* Work required: Transcribe the data in full; each line must match exactly.

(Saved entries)

*** Begin section ***

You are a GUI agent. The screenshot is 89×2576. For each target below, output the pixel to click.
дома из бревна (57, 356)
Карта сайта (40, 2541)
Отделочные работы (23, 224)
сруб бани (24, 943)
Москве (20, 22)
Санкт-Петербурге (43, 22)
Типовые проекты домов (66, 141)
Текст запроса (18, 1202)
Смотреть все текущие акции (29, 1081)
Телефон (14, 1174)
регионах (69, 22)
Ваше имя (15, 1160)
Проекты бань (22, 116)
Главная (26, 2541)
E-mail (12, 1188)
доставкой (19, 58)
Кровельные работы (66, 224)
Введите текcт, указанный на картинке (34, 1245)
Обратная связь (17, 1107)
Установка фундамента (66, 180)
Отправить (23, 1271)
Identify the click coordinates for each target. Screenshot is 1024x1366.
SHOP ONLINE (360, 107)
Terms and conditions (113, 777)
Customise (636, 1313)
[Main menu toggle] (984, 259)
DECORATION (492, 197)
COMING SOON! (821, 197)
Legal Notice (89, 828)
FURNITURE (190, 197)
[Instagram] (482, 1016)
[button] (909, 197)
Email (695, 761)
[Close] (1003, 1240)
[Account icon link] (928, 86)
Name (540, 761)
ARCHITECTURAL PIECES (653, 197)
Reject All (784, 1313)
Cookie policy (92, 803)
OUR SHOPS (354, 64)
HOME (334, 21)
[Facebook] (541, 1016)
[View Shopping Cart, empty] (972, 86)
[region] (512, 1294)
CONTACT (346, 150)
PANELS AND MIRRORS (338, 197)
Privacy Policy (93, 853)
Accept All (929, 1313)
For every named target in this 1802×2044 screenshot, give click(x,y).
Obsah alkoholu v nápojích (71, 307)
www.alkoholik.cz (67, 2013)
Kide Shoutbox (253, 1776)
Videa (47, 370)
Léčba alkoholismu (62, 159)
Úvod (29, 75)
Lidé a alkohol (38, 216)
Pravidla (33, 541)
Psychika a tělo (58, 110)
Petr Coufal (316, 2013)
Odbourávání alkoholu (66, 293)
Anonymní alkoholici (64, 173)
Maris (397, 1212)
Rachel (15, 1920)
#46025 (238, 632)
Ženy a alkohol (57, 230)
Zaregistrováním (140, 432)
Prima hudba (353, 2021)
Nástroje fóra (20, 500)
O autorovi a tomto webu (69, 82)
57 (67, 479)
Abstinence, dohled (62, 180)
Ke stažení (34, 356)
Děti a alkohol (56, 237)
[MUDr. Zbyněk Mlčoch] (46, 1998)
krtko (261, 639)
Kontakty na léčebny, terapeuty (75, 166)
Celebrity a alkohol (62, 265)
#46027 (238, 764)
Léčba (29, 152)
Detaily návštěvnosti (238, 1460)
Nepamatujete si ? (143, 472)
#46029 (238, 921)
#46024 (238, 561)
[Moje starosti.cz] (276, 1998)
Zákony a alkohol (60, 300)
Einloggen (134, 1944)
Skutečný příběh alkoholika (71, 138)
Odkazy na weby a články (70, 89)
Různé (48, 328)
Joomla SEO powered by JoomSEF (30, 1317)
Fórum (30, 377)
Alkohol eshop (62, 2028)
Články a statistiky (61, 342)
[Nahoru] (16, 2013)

*** End section ***

* Exercise result:
You are a GUI agent. The screenshot is 89×2576. For each target below, output the pixel to click.
дома из бревна (57, 356)
Карта сайта (40, 2541)
Отделочные работы (23, 224)
сруб бани (24, 943)
Москве (20, 22)
Санкт-Петербурге (43, 22)
Типовые проекты домов (66, 141)
Текст запроса (18, 1202)
Смотреть все текущие акции (29, 1081)
Телефон (14, 1174)
регионах (69, 22)
Ваше имя (15, 1160)
Проекты бань (22, 116)
Главная (26, 2541)
E-mail (12, 1188)
доставкой (19, 58)
Кровельные работы (66, 224)
Введите текcт, указанный на картинке (34, 1245)
Обратная связь (17, 1107)
Установка фундамента (66, 180)
Отправить (23, 1271)
Identify the click coordinates for each target. Screenshot is 1024x1366.
SHOP ONLINE (360, 107)
Terms and conditions (113, 777)
Customise (636, 1313)
[Main menu toggle] (984, 259)
DECORATION (492, 197)
COMING SOON! (821, 197)
Legal Notice (89, 828)
FURNITURE (190, 197)
[Instagram] (482, 1016)
[button] (909, 197)
Email (695, 761)
[Close] (1003, 1240)
[Account icon link] (928, 86)
Name (540, 761)
ARCHITECTURAL PIECES (653, 197)
Reject All (784, 1313)
Cookie policy (92, 803)
OUR SHOPS (354, 64)
HOME (334, 21)
[Facebook] (541, 1016)
[View Shopping Cart, empty] (972, 86)
[region] (512, 1294)
CONTACT (346, 150)
PANELS AND MIRRORS (338, 197)
Privacy Policy (93, 853)
Accept All (929, 1313)
For every named target in this 1802×2044 screenshot, give click(x,y).
Obsah alkoholu v nápojích (71, 307)
www.alkoholik.cz (67, 2013)
Kide Shoutbox (253, 1776)
Videa (47, 370)
Léčba alkoholismu (62, 159)
Úvod (29, 75)
Lidé a alkohol (38, 216)
Pravidla (33, 541)
Psychika a tělo (58, 110)
Petr Coufal (316, 2013)
Odbourávání alkoholu (66, 293)
Anonymní alkoholici (64, 173)
Maris (397, 1212)
Rachel (15, 1920)
#46025 (238, 632)
Ženy a alkohol (57, 230)
Zaregistrováním (140, 432)
Prima hudba (353, 2021)
Nástroje fóra (20, 500)
O autorovi a tomto webu (69, 82)
57 (67, 479)
Abstinence, dohled (62, 180)
Ke stažení (34, 356)
Děti a alkohol (56, 237)
[MUDr. Zbyněk Mlčoch] (46, 1998)
krtko (261, 639)
Kontakty na léčebny, terapeuty (75, 166)
Celebrity a alkohol (62, 265)
#46027 (238, 764)
Léčba (29, 152)
Detaily návštěvnosti (238, 1460)
Nepamatujete si ? (143, 472)
#46029 (238, 921)
#46024 (238, 561)
[Moje starosti.cz] (276, 1998)
Zákony a alkohol (60, 300)
Einloggen (134, 1944)
Skutečný příběh alkoholika (71, 138)
Odkazy na weby a články (70, 89)
Různé (48, 328)
Joomla SEO powered by JoomSEF (30, 1317)
Fórum (30, 377)
Alkohol eshop (62, 2028)
Články a statistiky (61, 342)
[Nahoru] (16, 2013)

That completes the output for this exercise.